== Aim ==
Repeat the records exactly, from the line containing "Click Connect for the Freda device" up to and including the last line of the records, and leave out the pictures.

== Material supplied ==
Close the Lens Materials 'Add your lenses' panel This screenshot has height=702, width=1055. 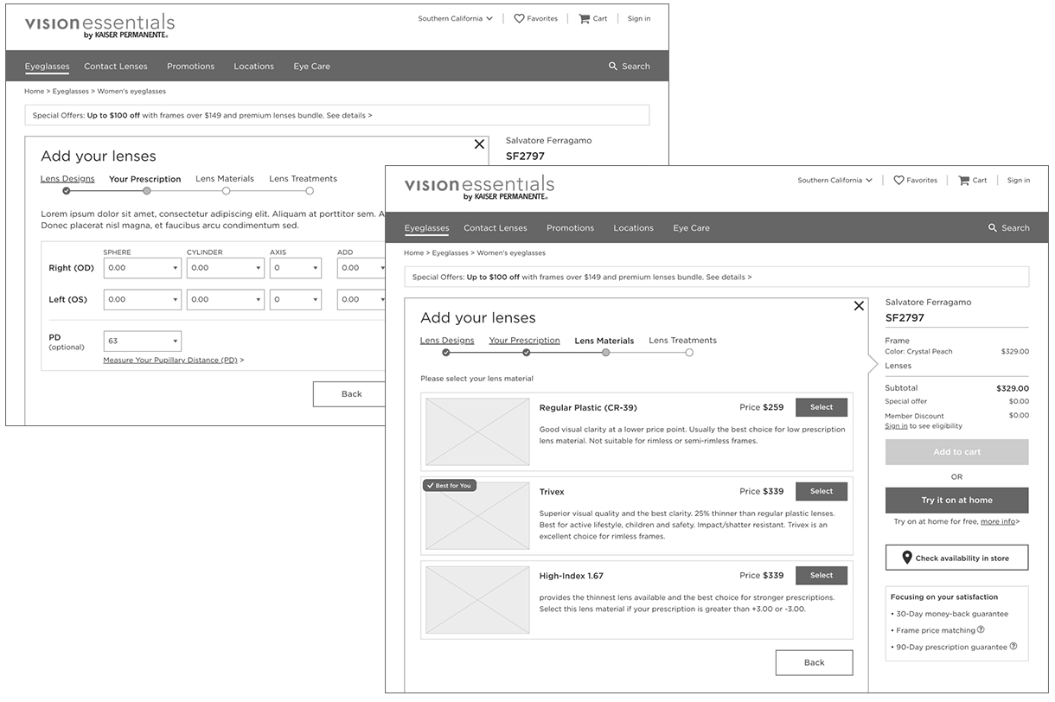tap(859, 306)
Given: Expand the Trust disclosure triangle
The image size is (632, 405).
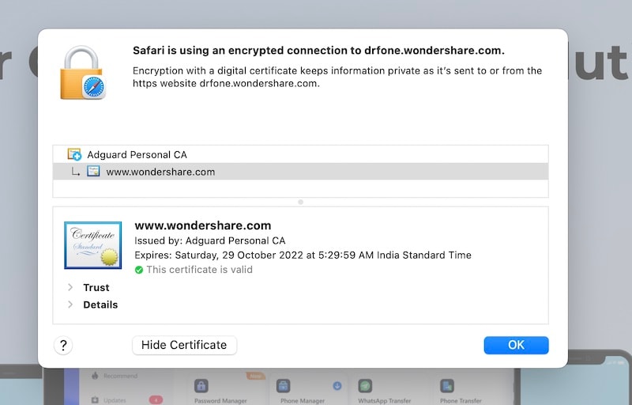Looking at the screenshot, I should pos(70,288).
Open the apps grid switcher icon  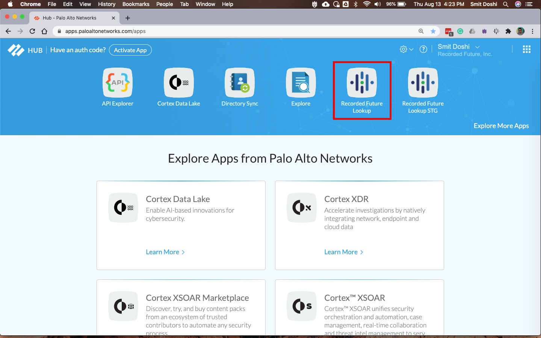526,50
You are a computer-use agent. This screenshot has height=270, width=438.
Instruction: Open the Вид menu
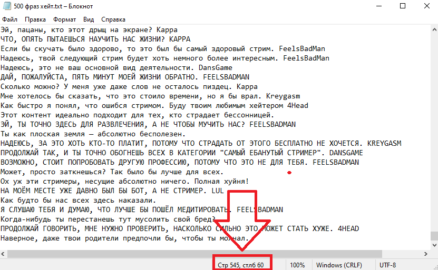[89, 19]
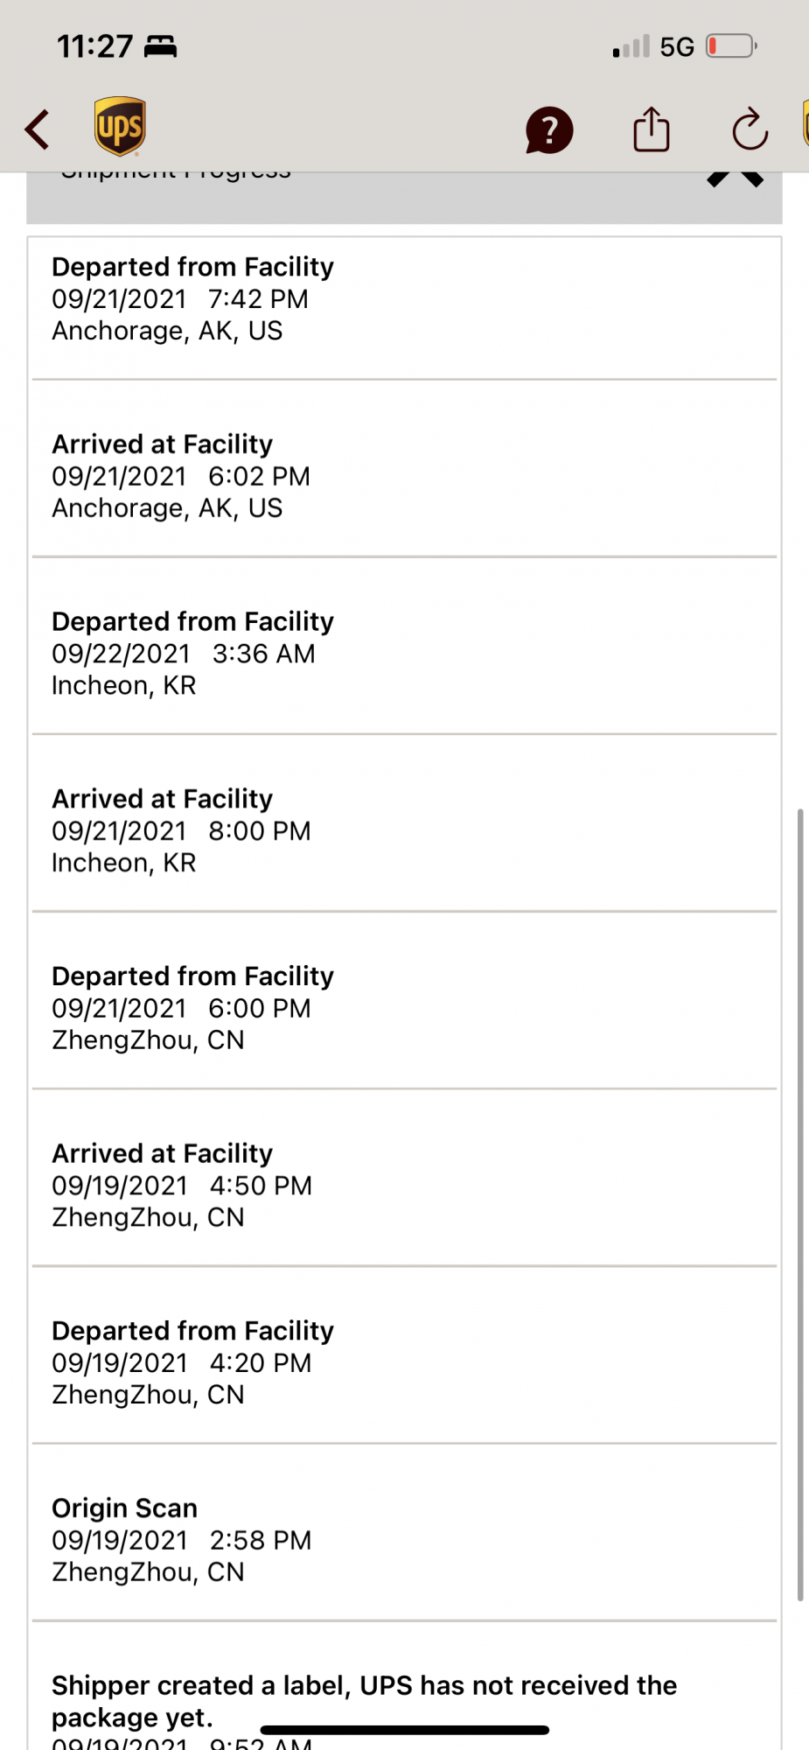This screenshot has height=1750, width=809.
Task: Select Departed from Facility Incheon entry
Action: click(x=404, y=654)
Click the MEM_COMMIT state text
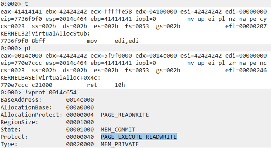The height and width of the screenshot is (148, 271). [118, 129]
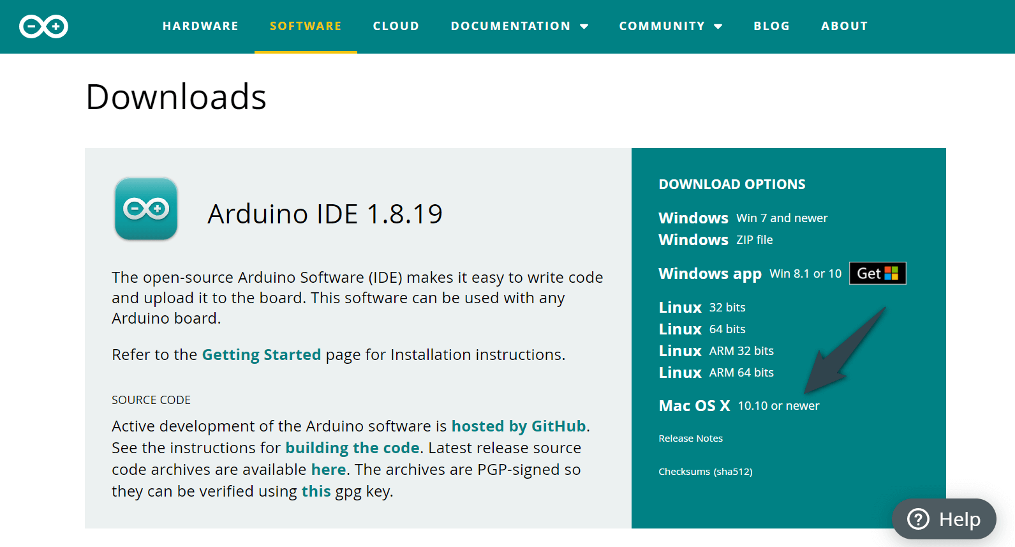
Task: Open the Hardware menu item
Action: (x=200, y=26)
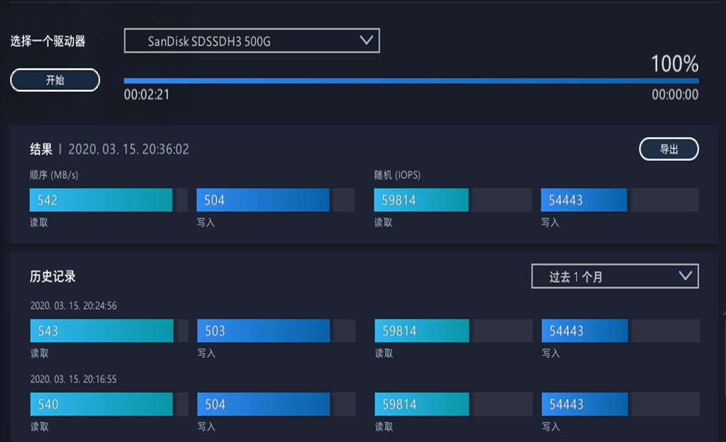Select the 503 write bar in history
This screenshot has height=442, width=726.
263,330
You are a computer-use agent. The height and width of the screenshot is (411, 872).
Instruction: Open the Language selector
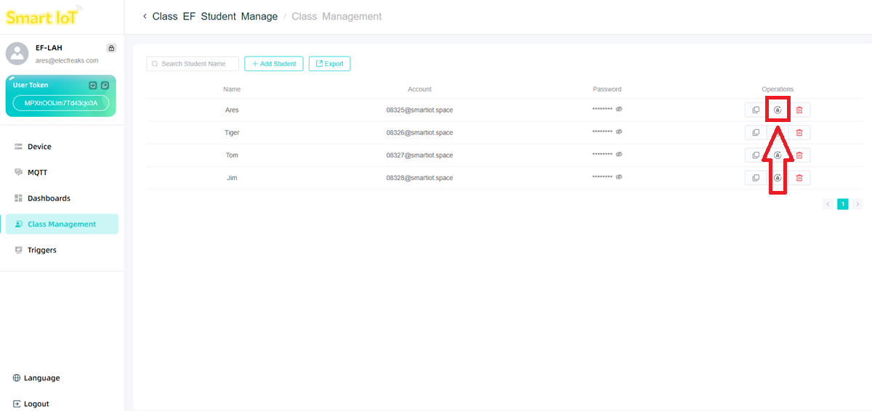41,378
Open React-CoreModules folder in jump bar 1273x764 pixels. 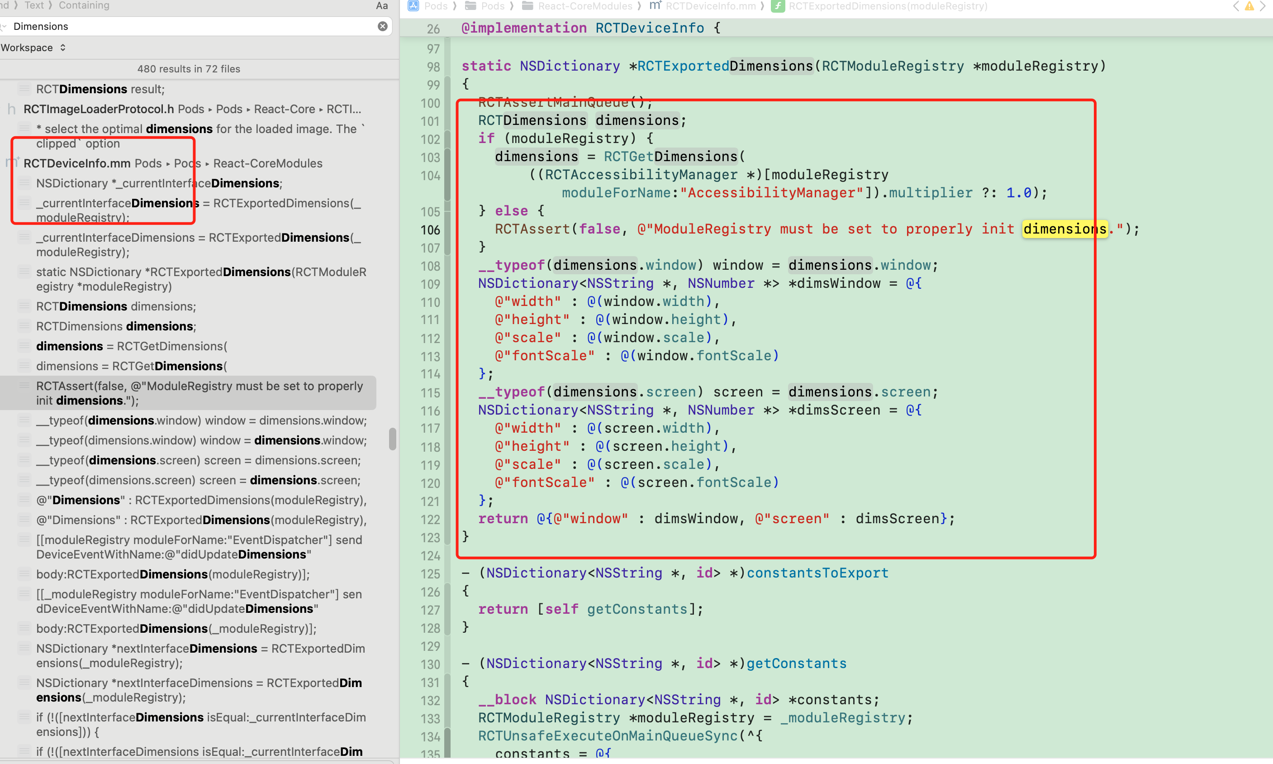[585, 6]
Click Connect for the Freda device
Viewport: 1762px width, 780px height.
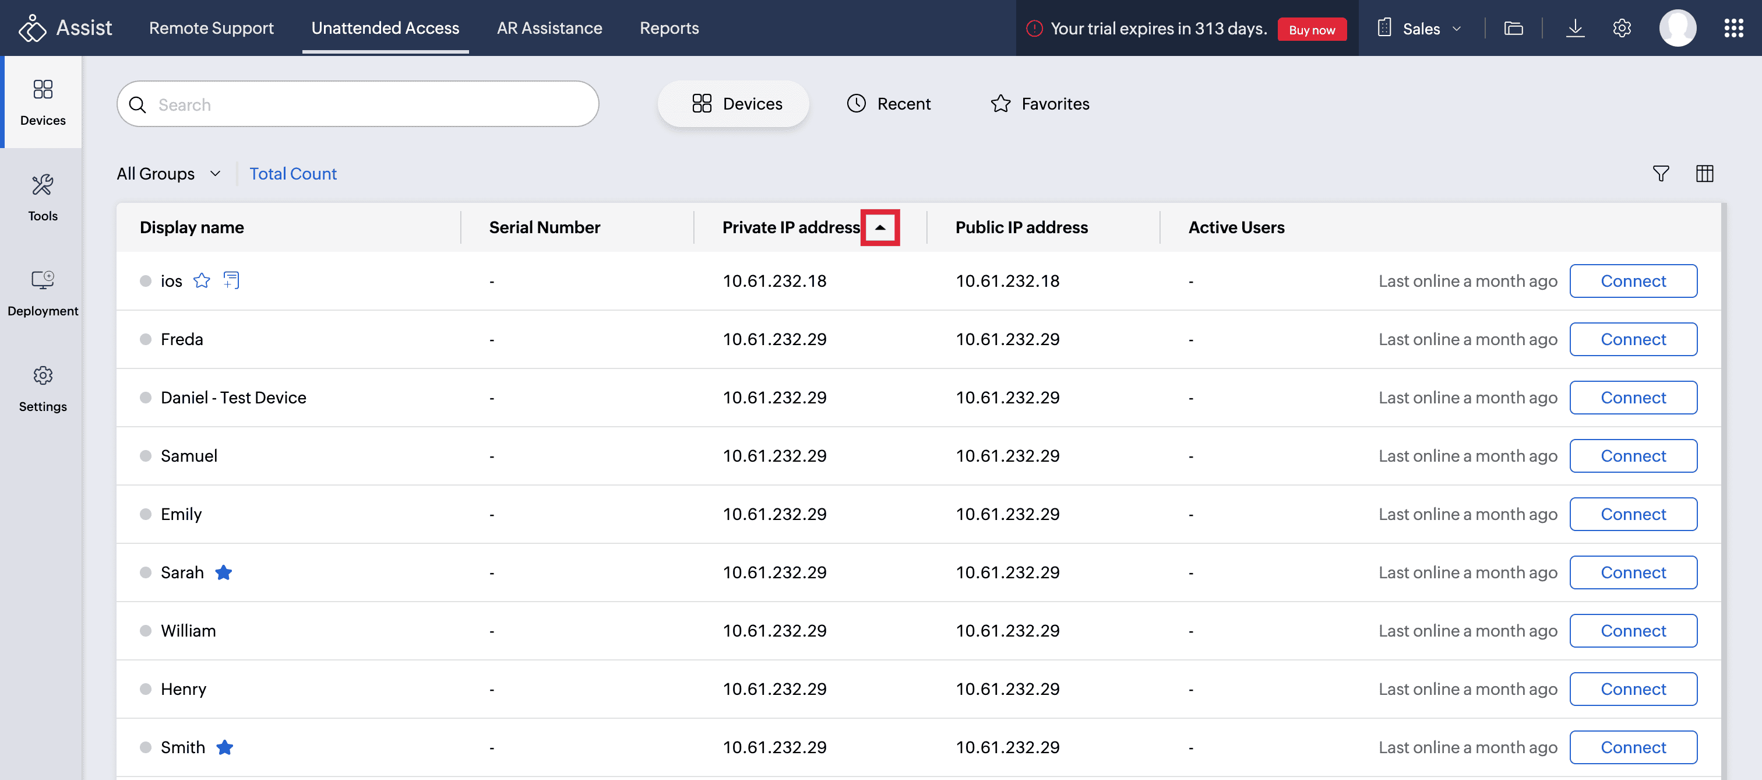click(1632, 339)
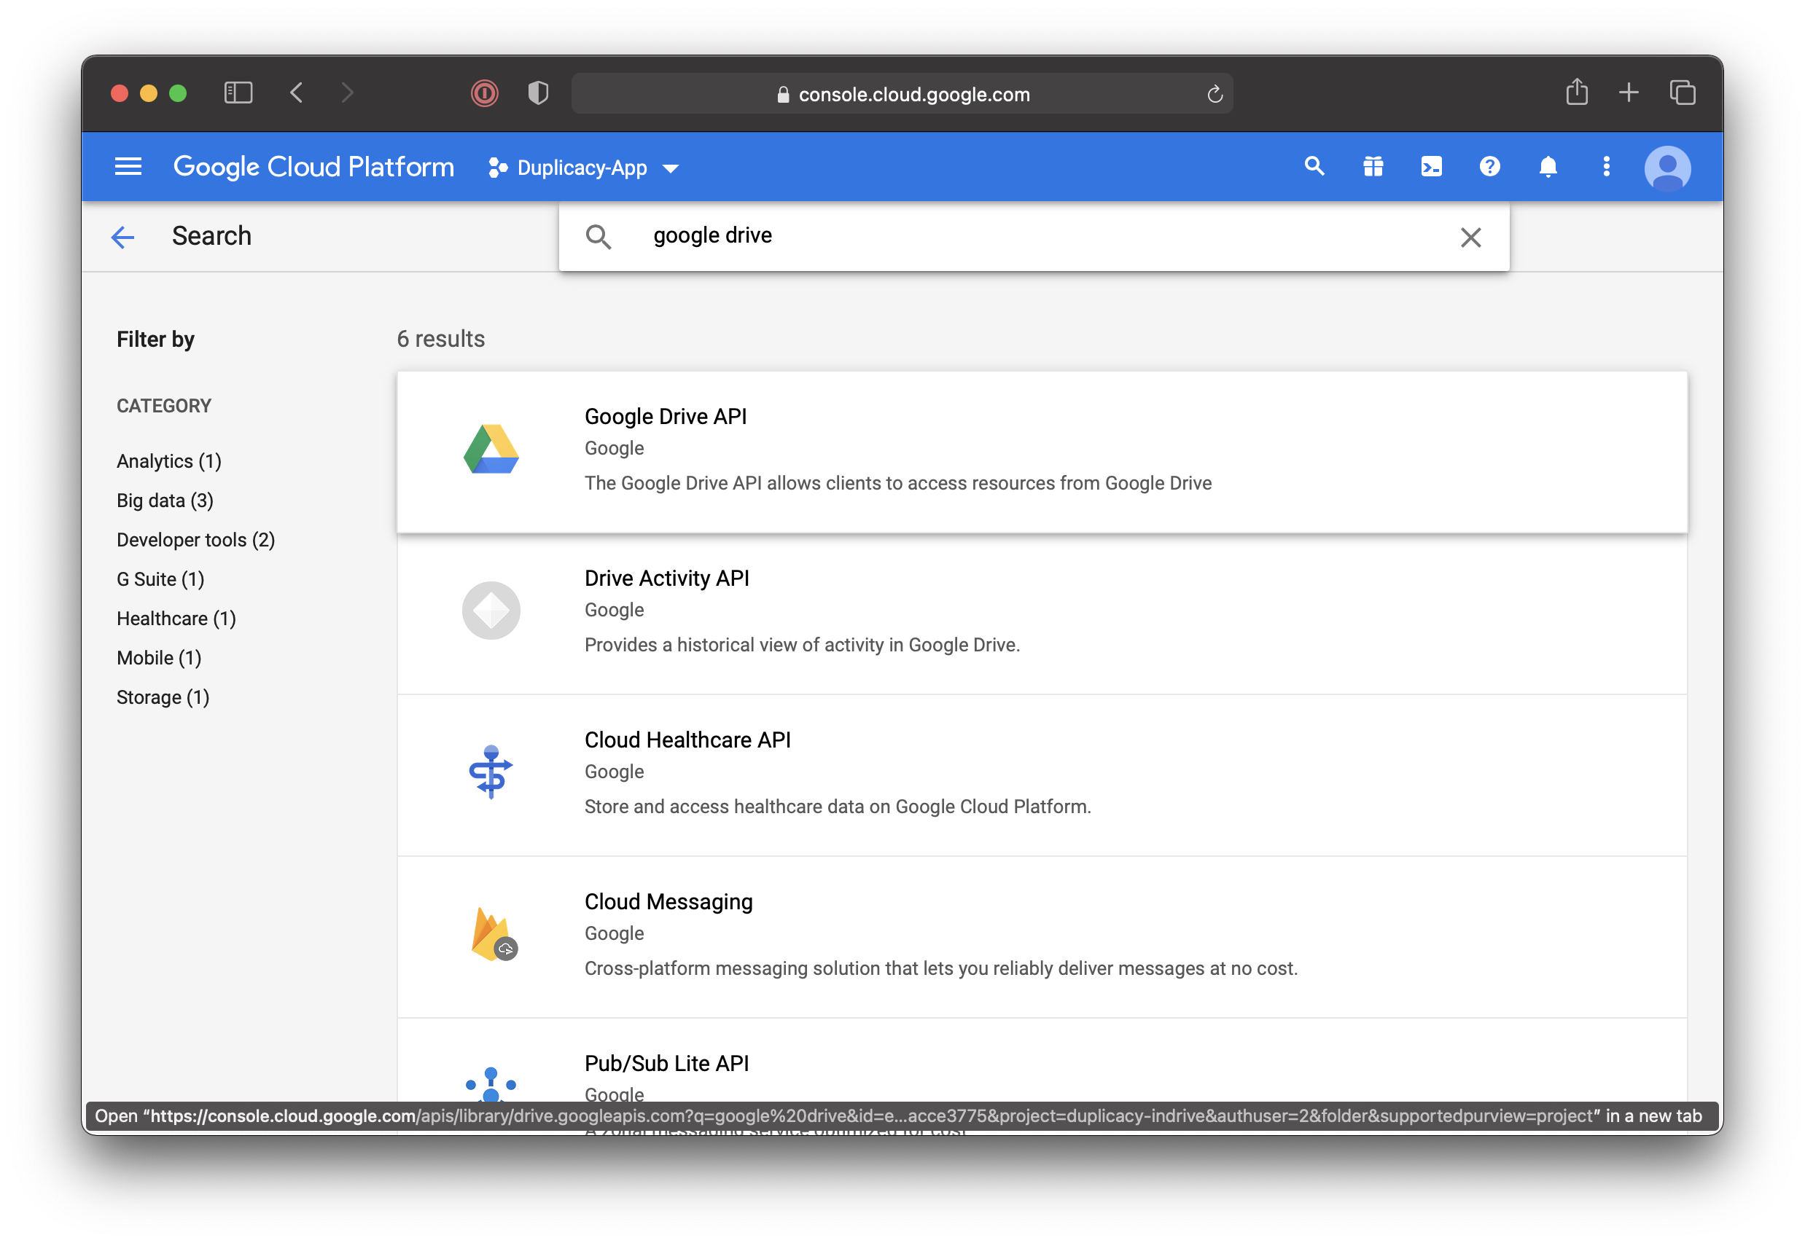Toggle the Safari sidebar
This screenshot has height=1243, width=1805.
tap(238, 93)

== Solution for this exercise ==
Click Connect for the Freda device
Viewport: 1762px width, 780px height.
click(1632, 339)
Toggle the Safari sidebar
This screenshot has height=1243, width=1805.
tap(238, 93)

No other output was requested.